Nieśmiertelność swej twórczości pokazali również AC/DC, którzy zaskoczyli wszystkich niedowiarków swym powrotem w wielkim stylu. Power up jest pierwszą płytą po śmierci Malcolma Younga, współzałożyciela i gitarzysty zespołu. Członkowie formacji w swym żalu stworzyli oryginalny album w hołdzie dla zmarłego. Power up to przede wszystkim riffy gitarowe, tak charakterystyczne dla tego zespołu.

Melancholiczne brzmienie usłyszymy w pośmiertnie wydanym krążku Mac Millera Circles, który ukazał nam artystę dojrzałego, ale zarazem pełnego bólu i cierpienia. Muzyka pomagała zwalczać demony Millera. Pierwszy raz w całej karierze rapera zabrzmiała powaga oraz ucieczka od ulubionego gatunku muzycznego tj., rapu.

Taylor Swift w swym natchnieniu muzycznym stworzyła aż dwa albumy folklore i evermore. Artystka stworzyła je w trakcie izolacji, oddała swe serce i duszę, by oddać wszystkie swoje przemyślenia, marzenia i lęki, którym towarzyszy cudowna i subtelna melodia. Jeśli by się zastanowić to wewnętrzne brzmienie uwolniła także Dua Lipa w Future nostalgia. Połączyła style muzyczne grane w młodości naszych dziadków czy rodziców oraz muzyki młodych pokoleń. Styl Retro sprawił, że wszystkie utwory są niezwykle taneczne i pozytywne.

• **CO ZROBISZ**:
1. Wypisz dokładnie z fragmentu tekstu część, która zaczyna się od słów zawierających „Nieśmiertelność swej twórczości”, a kończy na „muzycznego tj., rapu.”.
2. Jakie tytuły albumów pojawiają się we fragmencie tekstu? Podaj je wszystkie.

Zapisane dane:

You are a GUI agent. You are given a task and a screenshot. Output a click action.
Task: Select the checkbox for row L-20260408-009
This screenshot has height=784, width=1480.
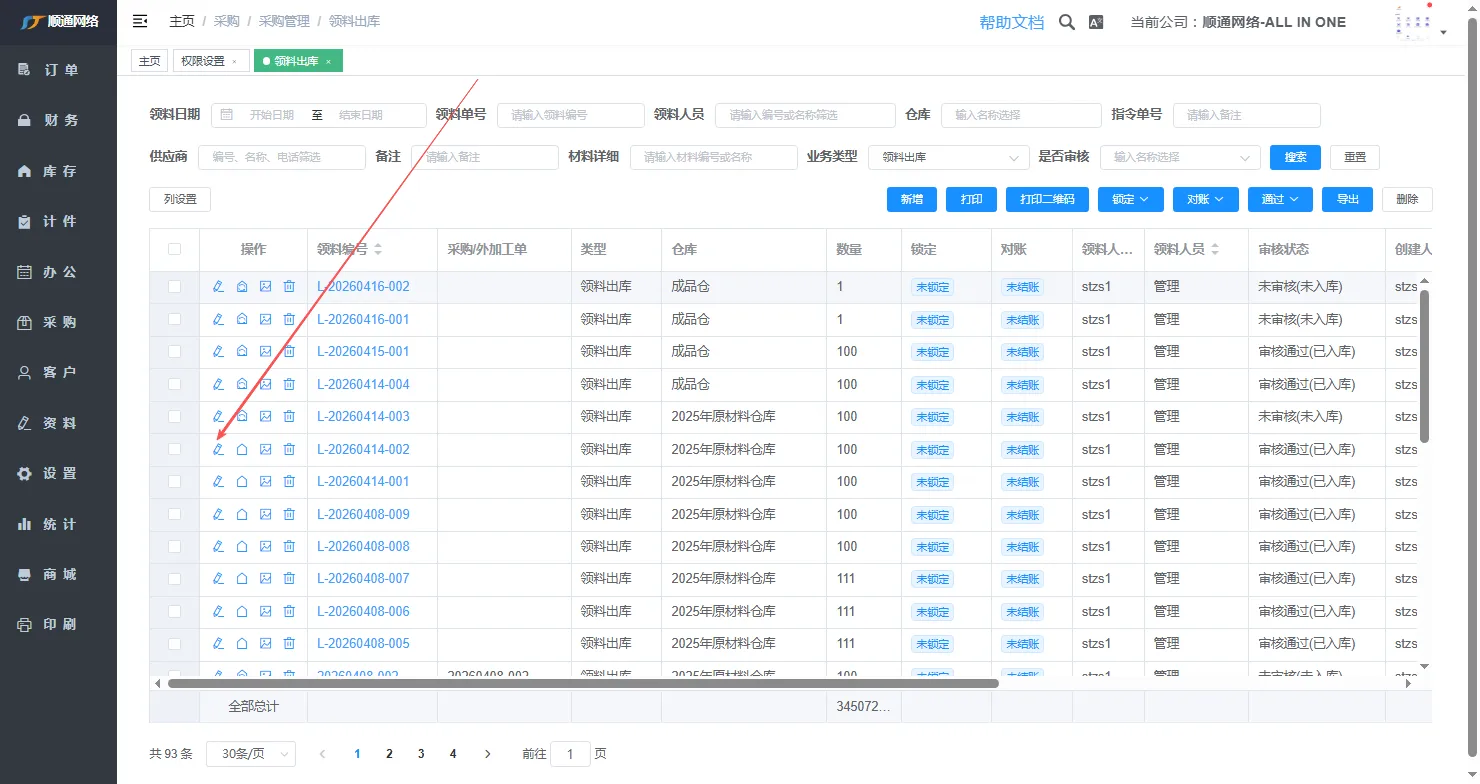coord(175,514)

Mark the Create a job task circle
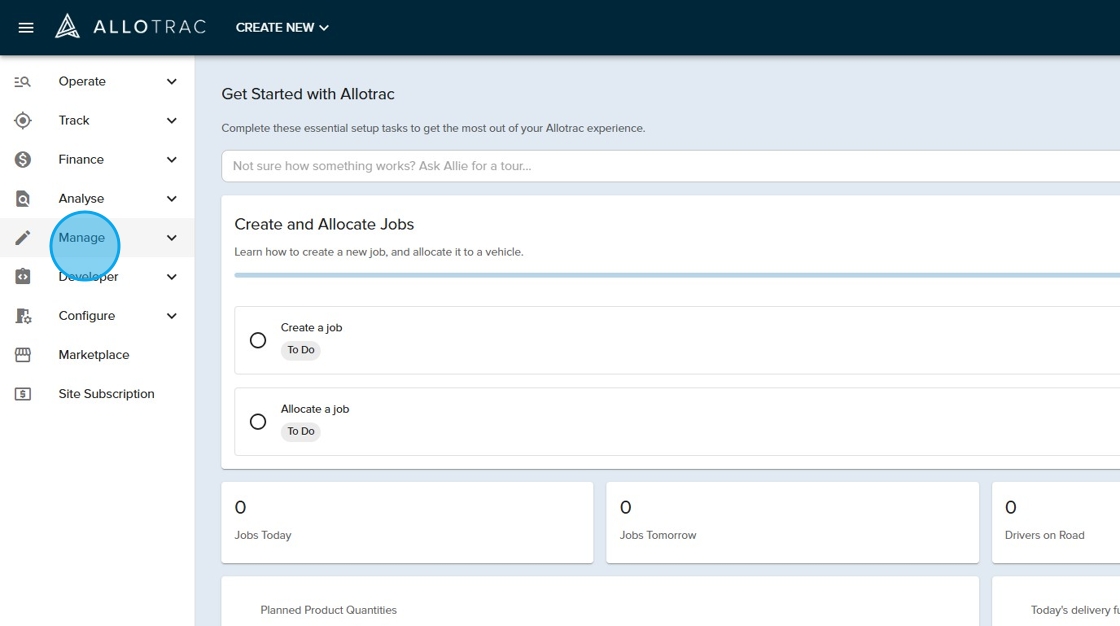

• **ODPOWIEDZI DO ZADAŃ**:
1.
Nieśmiertelność swej twórczości pokazali również AC/DC, którzy zaskoczyli wszystkich niedowiarków swym powrotem w wielkim stylu. Power up jest pierwszą płytą po śmierci Malcolma Younga, współzałożyciela i gitarzysty zespołu. Członkowie formacji w swym żalu stworzyli oryginalny album w hołdzie dla zmarłego. Power up to przede wszystkim riffy gitarowe, tak charakterystyczne dla tego zespołu.

Melancholiczne brzmienie usłyszymy w pośmiertnie wydanym krążku Mac Millera Circles, który ukazał nam artystę dojrzałego, ale zarazem pełnego bólu i cierpienia. Muzyka pomagała zwalczać demony Millera. Pierwszy raz w całej karierze rapera zabrzmiała powaga oraz ucieczka od ulubionego gatunku muzycznego tj., rapu.

2. Power up, Circles, folklore, evermore, Future nostalgia